*** Selected extract

Like A Phoenix Rising From The Ashes

I’m not gonna lie. 24 hours ago, I thought the Republican party was dead.

I figured Hillary Clinton was well on her way to surpassing 300 electoral votes—perhaps even racing past the Obama ’12 total of 332. It was a foregone conclusion that the Democrats would reclaim the Senate, as well. I began to think about how eight more years of Obamacare and progressive social policies would create an entire generation of Julias, unable to perceive any possible existence that didn’t involve the evermore intrusive and invasive government’s presence in every facet of their lives. I foresaw a world where all conservative ideals and principles were denounced as racist, sexist, and nationalist, where no man would be permitted to hold a view that didn’t adhere to the one given to him by the media. I imagined a 2024 election much like a California Senate race, where two Democrats ended up fighting for the right to be President. I thought that I would never see another Republican president in my lifetime.

Of course, I was incredibly, gleefully wrong. And so was everybody else.

So today we wake up to headlines like, “Why Did Hillary Clinton Lose?” An entire industry, blinded by their infinite desire to contine the Clinton Hegemony, befuddled as to how the impossible became not only possible, but seemingly inevitable. Some of them didn’t even think it was necessary for them to vote in order for her to win. The sheer arrogance of it all is downright amusing in the aftermath.

******
*** Given information

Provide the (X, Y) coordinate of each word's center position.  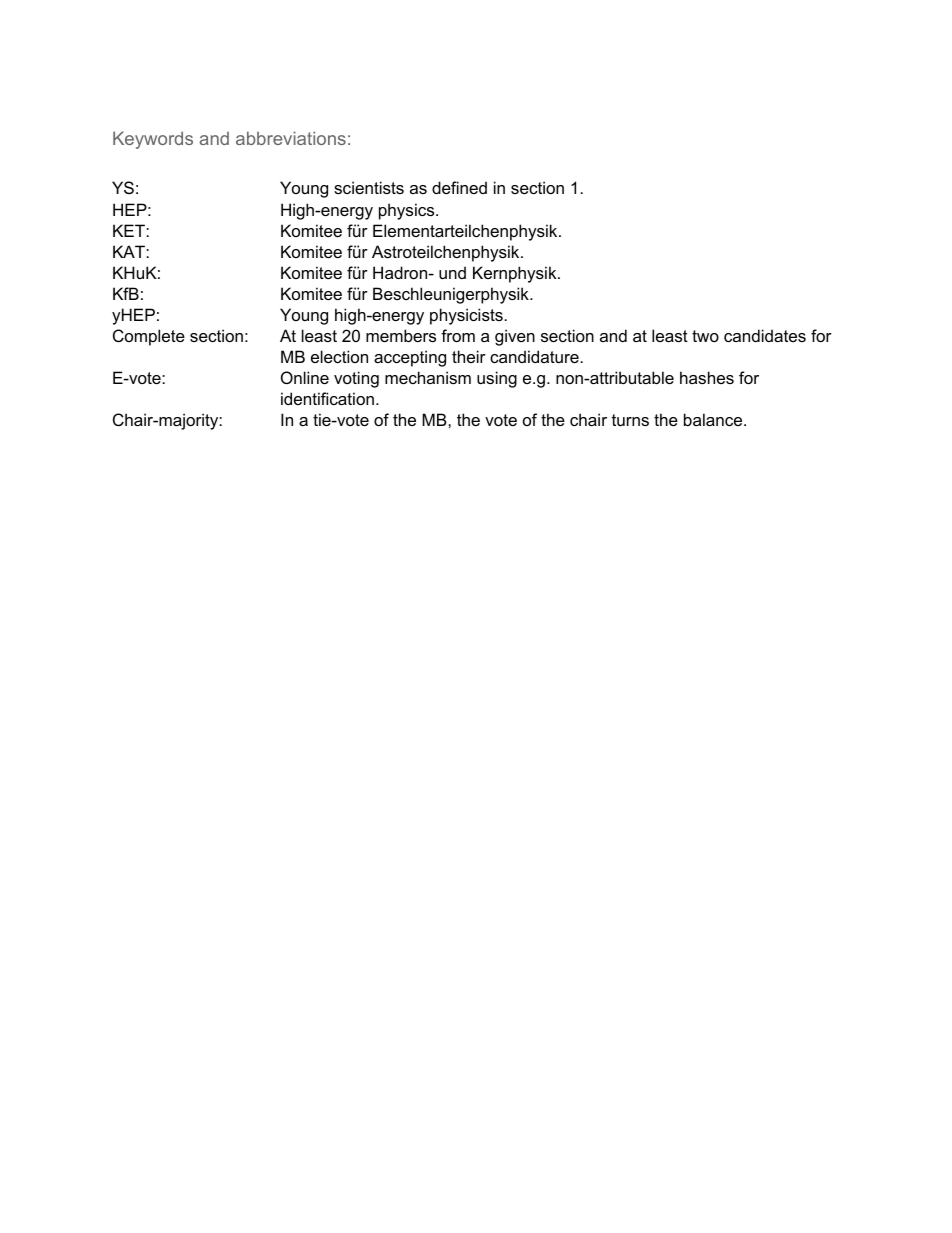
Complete (149, 337)
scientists (369, 187)
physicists (466, 316)
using (497, 379)
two (705, 336)
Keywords (153, 140)
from (458, 335)
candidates (765, 335)
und (452, 272)
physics (408, 211)
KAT (130, 251)
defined (459, 187)
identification (327, 398)
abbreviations (291, 138)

******

Given instruction 1 - Please update the election essay, giving everything from "So today we" down to "in the aftermath." again with "industry" replaced by "profession".
Given instruction 2 - What electoral vote total does the election essay give for Obama in 2012?
Given instruction 3 - List the terms that, according to the election essay, conservative ideals and principles would be denounced as.

Worked answer 1 -
So today we wake up to headlines like, “Why Did Hillary Clinton Lose?” An entire profession, blinded by their infinite desire to contine the Clinton Hegemony, befuddled as to how the impossible became not only possible, but seemingly inevitable. Some of them didn’t even think it was necessary for them to vote in order for her to win. The sheer arrogance of it all is downright amusing in the aftermath.

Worked answer 2 - 332

Worked answer 3 - racist, sexist, nationalist